2.—(1) For the purposes of bringing any proceedings to a conclusion in accordance with paragraph 1 above—

  1. (a) Mr. Speaker shall first put forthwith any Question which has already been proposed from the Chair and not yet decided and, if that Question is for the amendment of a Lords Amendment, shall then put forthwith the Question on any further Amendment to the said Lords Amendment moved by a Minister of the Crown and on any Motion made by a Minister of the Crown, That this House doth agree or disagree with the Lords in the said Lords Amendment or, as the case may be, in the said Lords Amendment as amended;
  2. (b) Mr. Speaker shall then designate such of the remaining Lords Amendments as appear to him to involve questions of Privilege and shall—
    1. (i) put forthwith the Question on any Amendment moved by a Minister of the Crown to a Lords Amendment and then put forthwith the Question on any Motion made by a Minister of the Crown, That this House doth agree or disagree with the Lords in their Amendment or, as the case may be, in their Amendment, as amended;
    2. (ii) put forthwith the Question on any Motion made by a Minister of the Crown, That this House doth disagree with the Lords in a Lords Amendment;
    3. (iii) put forthwith with respect to the Amendments designated by Mr. Speaker 382 which have not been disposed of the Question, That this House doth agree with the Lords in the said Amendments; and
    4. (iv) put forthwith the Question, That this House doth agree with the Lords in all the remaining Lords Amendments;
  3. (c) as soon as the House has agreed or disagreed with the Lords in any of their Amendments Mr. Speaker shall put forthwith a separate Question on any other Amendment moved by a Minister of the Crown relevant to that Lords Amendment.
(2) Proceedings under sub-paragraph (1) above shall not be interrupted under any Standing Order relating to the sittings of the House.

Stages subsequent to first Consideration of Lords Amendments 3. The proceedings on any further Message from the Lords on the Bill shall be brought to a conclusion one hour after the commencement of the proceedings. 4. For the purpose of bringing those proceedings to a conclusion—

  1. (a) Mr. Speaker shall first put forthwith any Question which has already been proposed from the Chair and not yet decided, and shall then put forthwith the Question on any Motion made by a Minister of the Crown which is related to the Question already proposed from the Chair;
  2. (b) Mr. Speaker shall then designate such of the remaining items in the Lords Message as appear to him to involve questions of Privilege and shall—
    1. (i) put forthwith the Question on any Motion made by a Minister of the Crown on any item;
    2. (ii) in the case of each remaining item designated by Mr. Speaker, put forthwith the Question, That this House doth agree with the Lords in their Proposal; and
    3. (iii) put forthwith the Question, That this House doth agree with the Lords in all the remaining Lords Proposals.

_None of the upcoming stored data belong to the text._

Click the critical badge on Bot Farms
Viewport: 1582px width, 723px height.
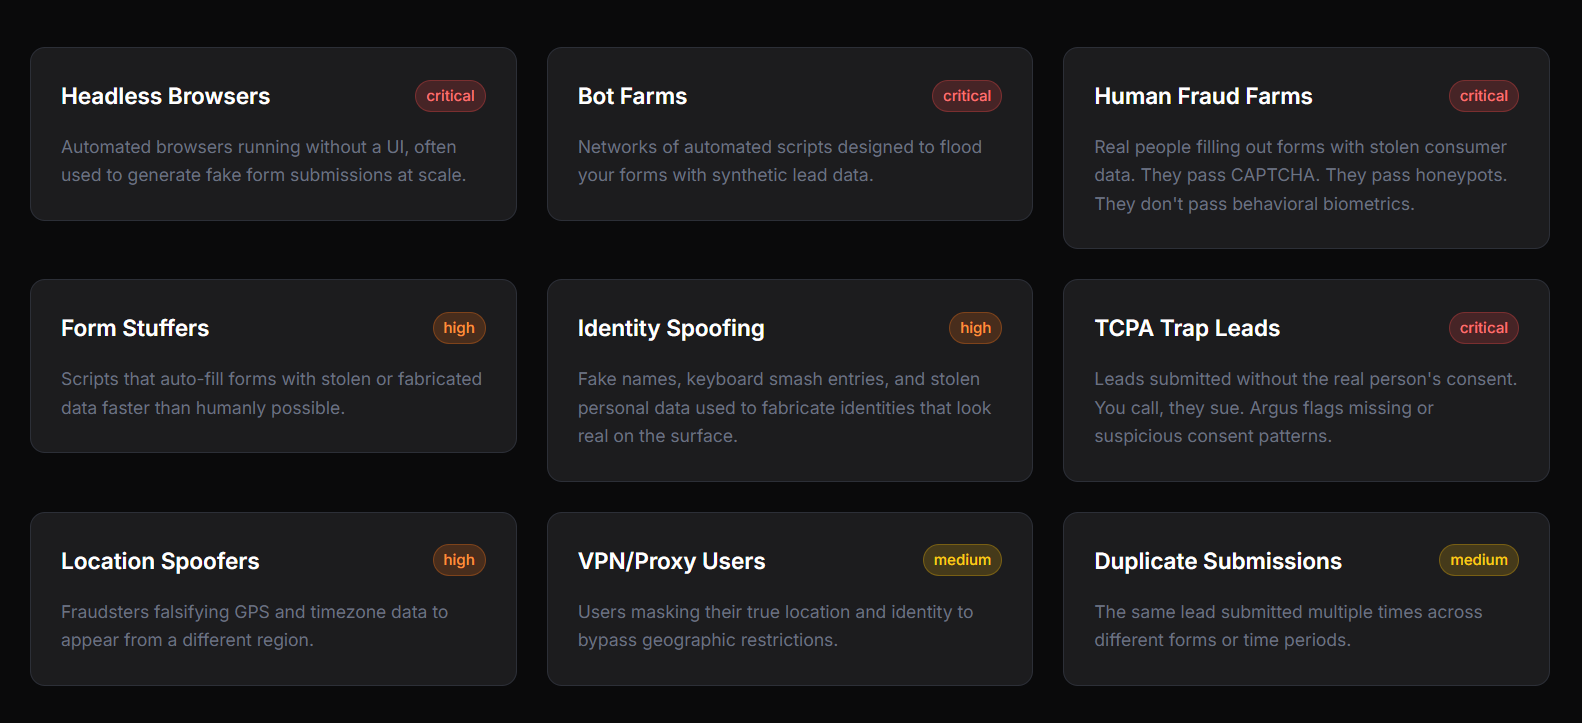point(966,96)
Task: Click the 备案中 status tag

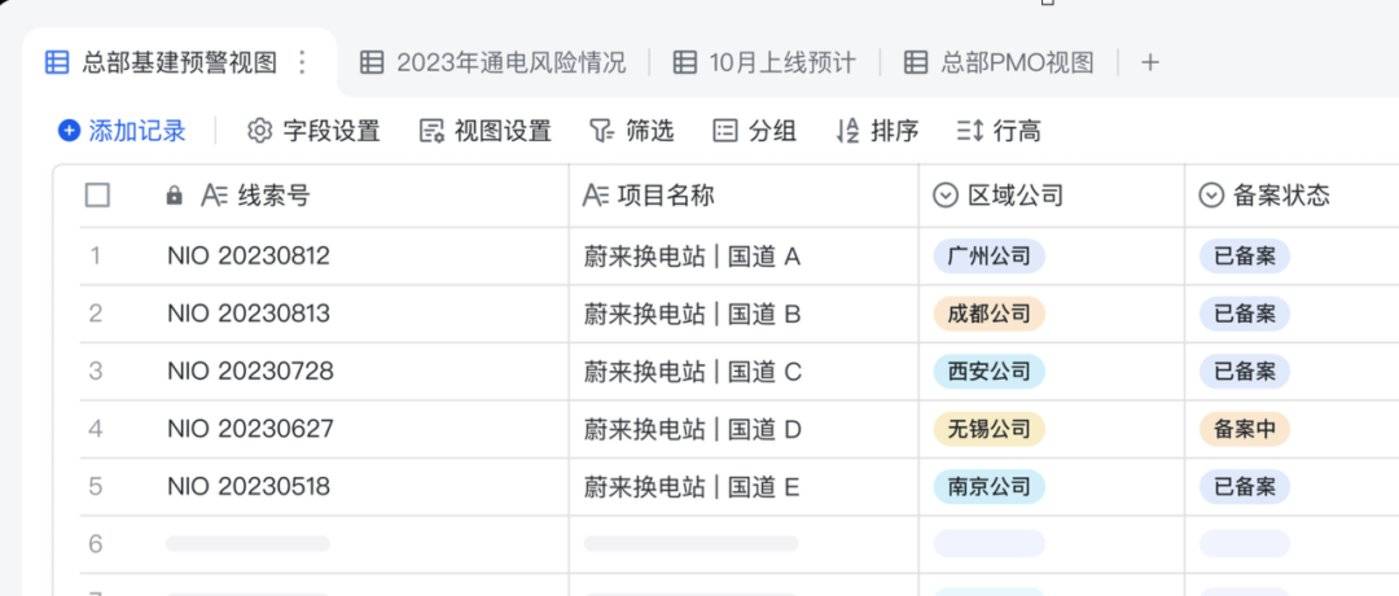Action: click(1244, 429)
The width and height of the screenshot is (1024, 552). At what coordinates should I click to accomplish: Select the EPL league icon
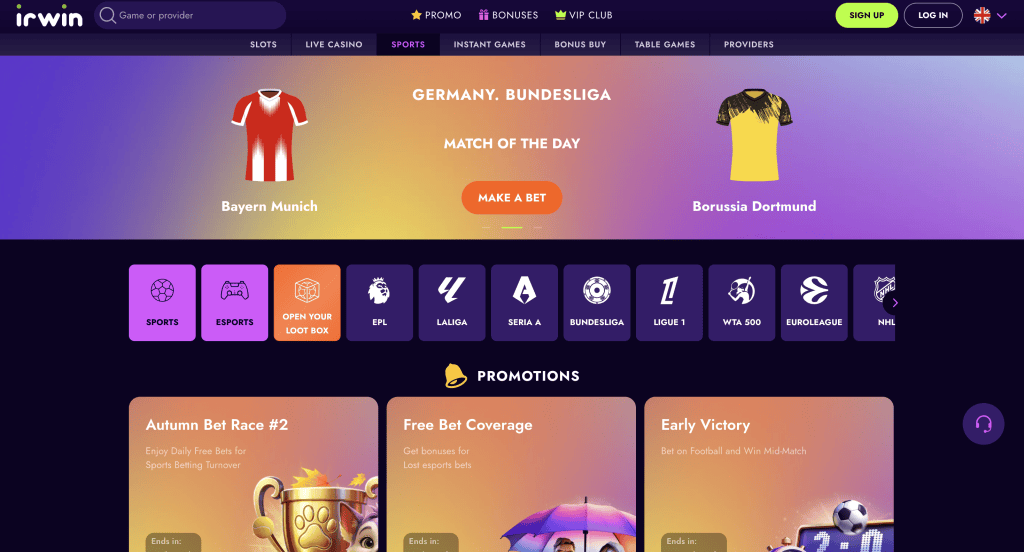pos(379,302)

Supplement 5. — (1) In this paragraph "the proceedings" means proceedings on any further Message from the Lords on the Bill, on the appointment and quorum of a Committee to draw up Reasons and on the Report of such a Committee. (2) Mr. Speaker shall put forthwith the Question on any Motion made by a Minister of the Crown for the consideration forthwith of any such Message or for the appointment and quorum of a Committee to draw up Reasons. (3) A Committee appointed to draw up Reasons shall report before the conclusion of the sitting at which it is appointed. (4) Paragraph (1) of Standing Order No. 3 (Exempted business) shall apply to the proceedings. (5) No dilatory Motion with respect to, or in the course of, the proceedings shall be made except by a Member of the Government, and the Question on any such Motion shall be put forthwith. (6) If the proceedings are interrupted by a Motion for the Adjournment of the House under Standing Order No. 10 (Adjournment on specific and important matter that should have urgent consideration) a period equal to the duration of the proceedings on the Motion shall be added to the period at the end of which the proceedings are to be brought to a conclusion.